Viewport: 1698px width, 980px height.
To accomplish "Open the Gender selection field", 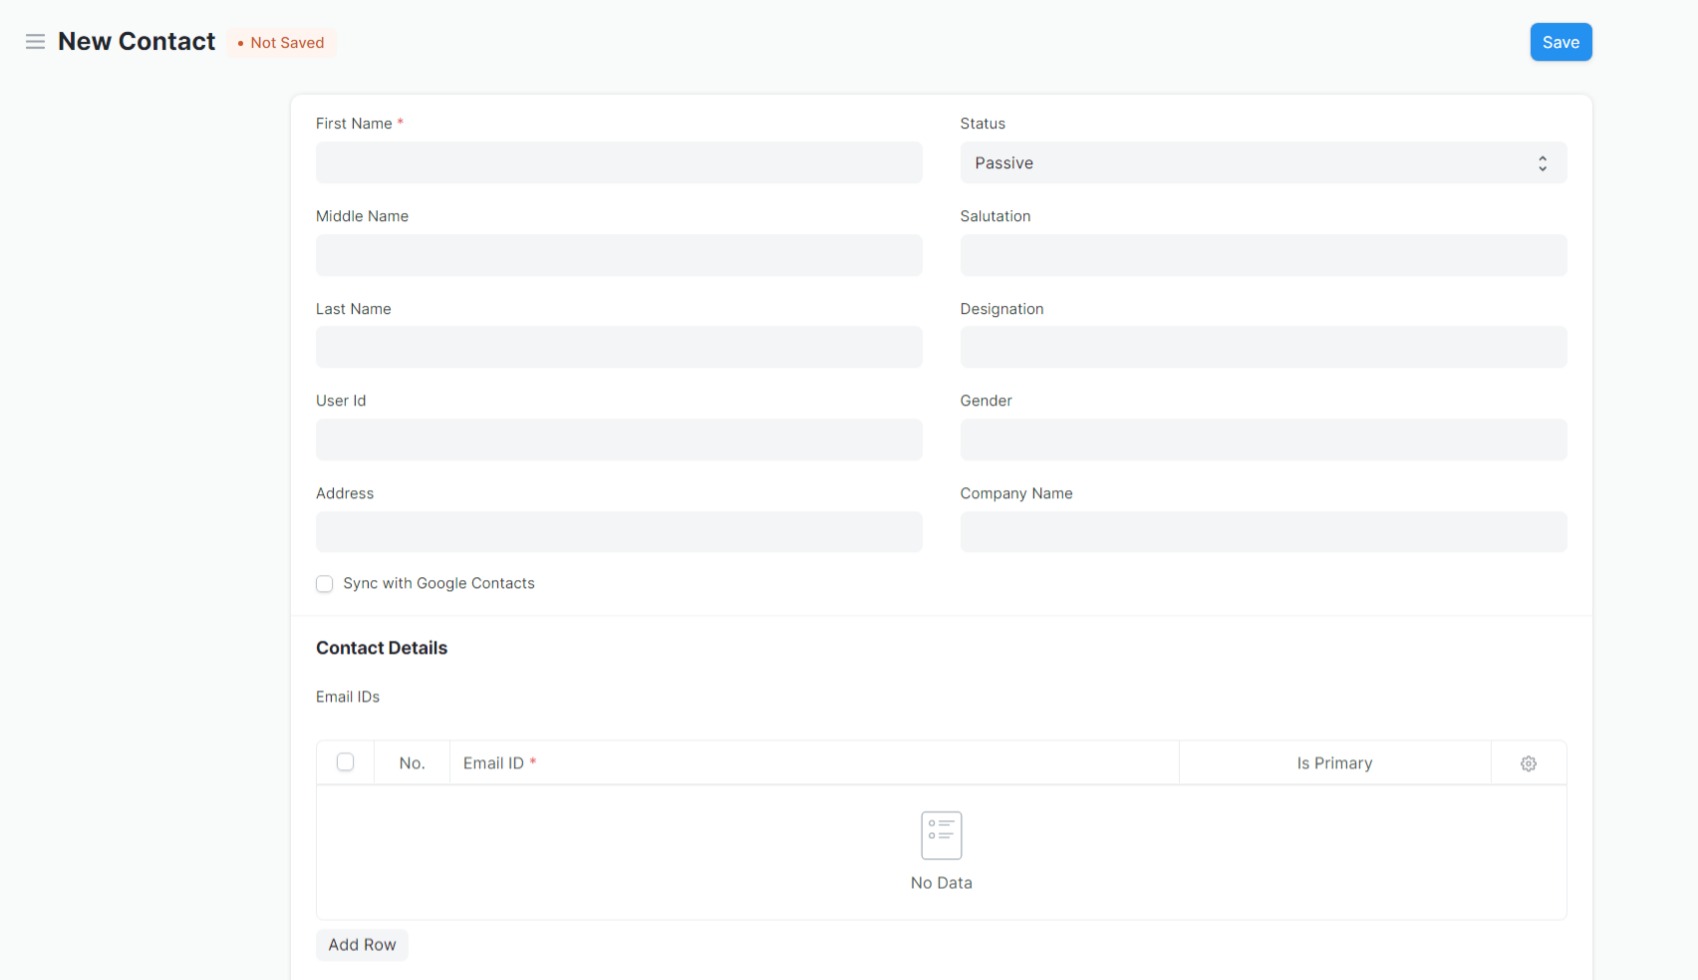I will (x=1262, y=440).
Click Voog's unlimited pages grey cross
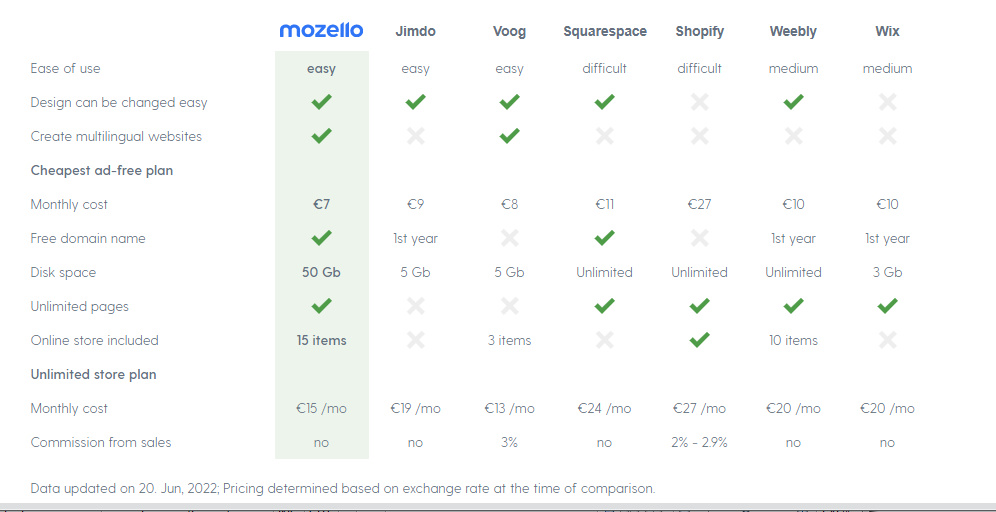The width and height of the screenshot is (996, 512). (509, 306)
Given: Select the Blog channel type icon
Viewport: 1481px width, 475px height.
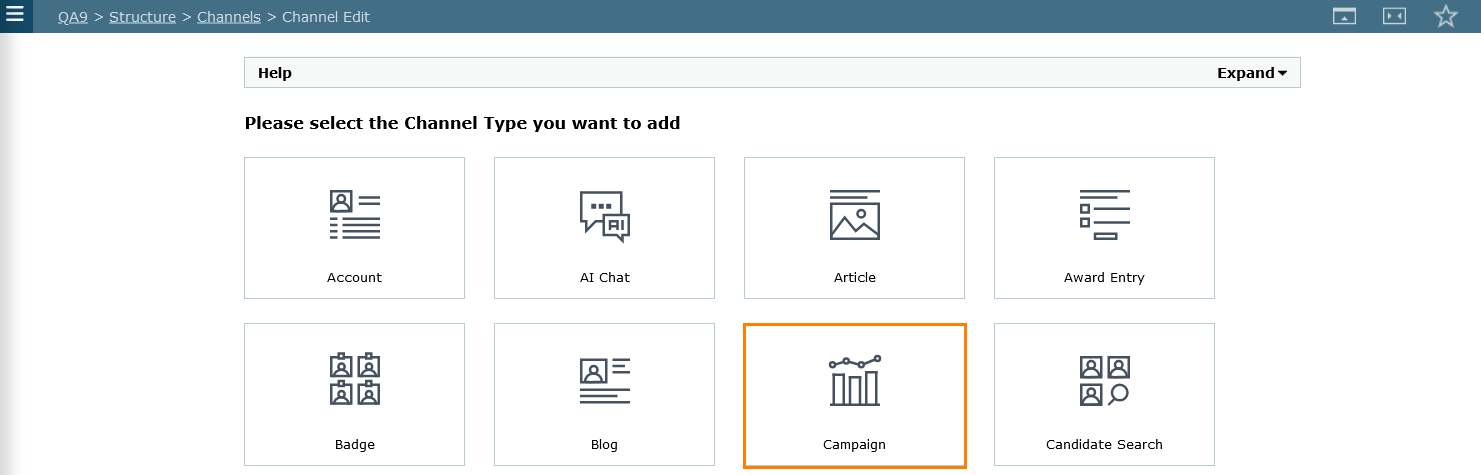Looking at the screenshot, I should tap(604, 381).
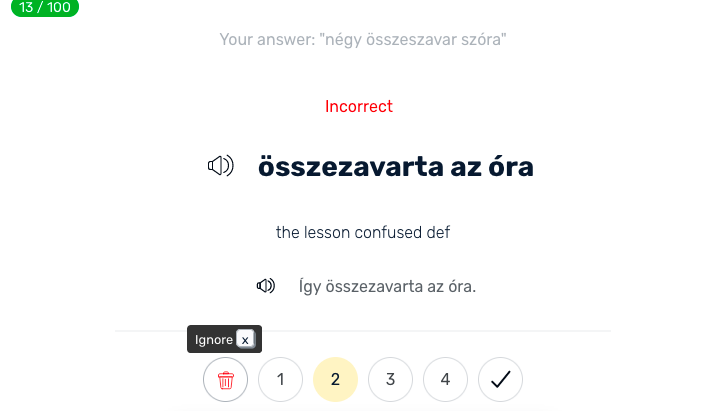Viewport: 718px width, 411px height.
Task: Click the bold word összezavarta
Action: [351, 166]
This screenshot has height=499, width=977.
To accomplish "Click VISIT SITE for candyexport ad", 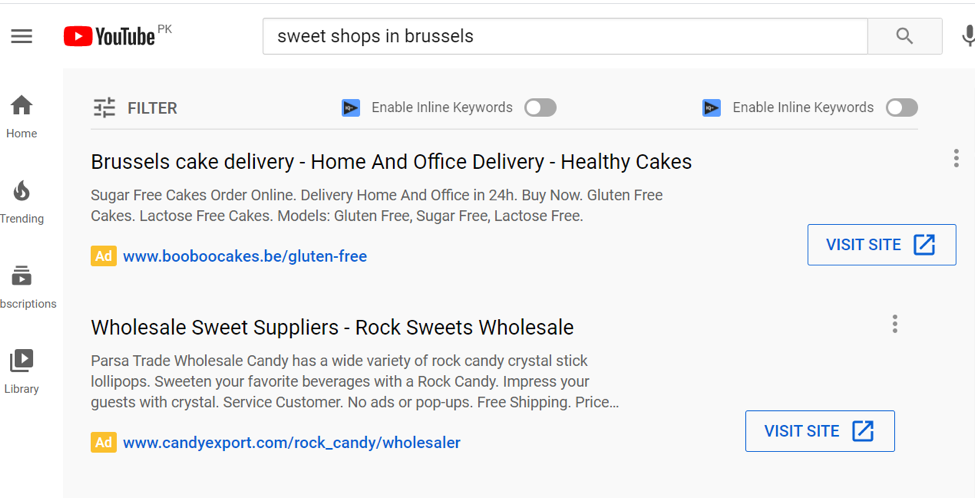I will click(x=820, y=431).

=-=-=-=-=

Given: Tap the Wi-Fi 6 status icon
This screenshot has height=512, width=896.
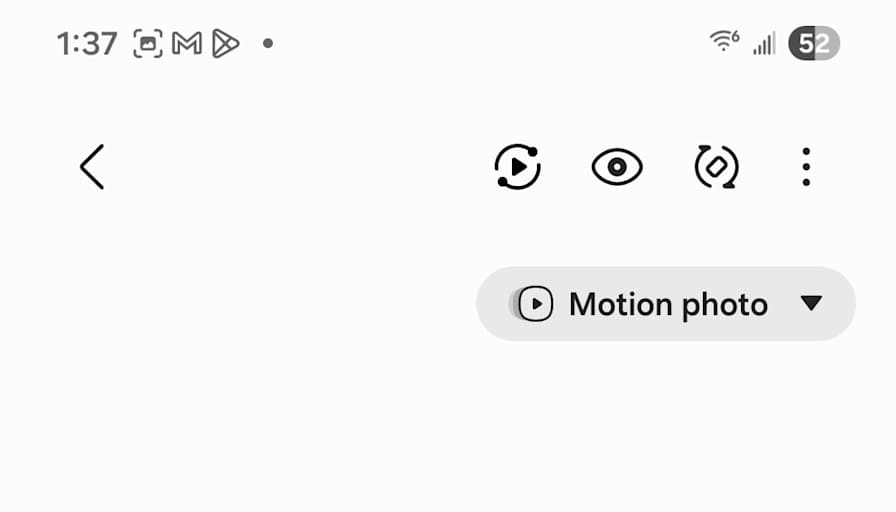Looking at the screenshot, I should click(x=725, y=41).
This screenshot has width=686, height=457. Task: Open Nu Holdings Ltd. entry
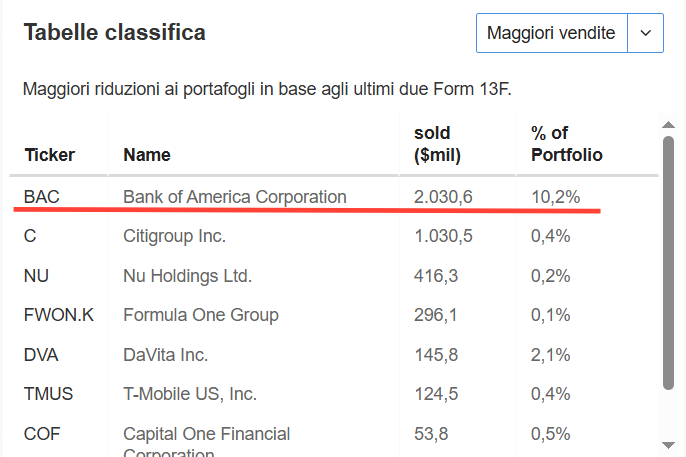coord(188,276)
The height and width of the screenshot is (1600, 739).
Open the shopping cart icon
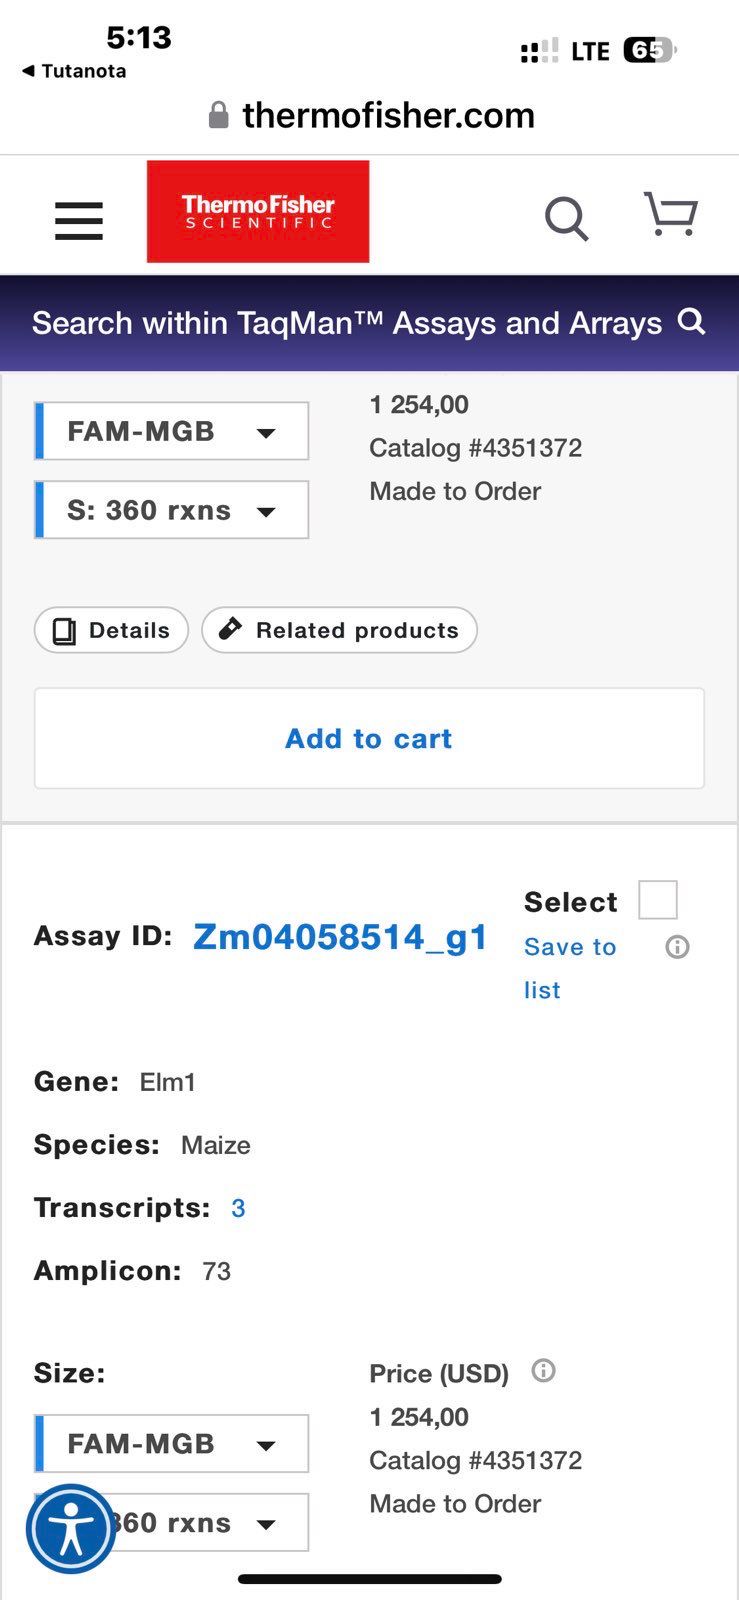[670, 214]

=-=-=-=-=

● Activity:
Go through the data above and copy each line in which "Given" appears.

● Your response:
Given: Select the Blog channel type icon
Given: Tap the Wi-Fi 6 status icon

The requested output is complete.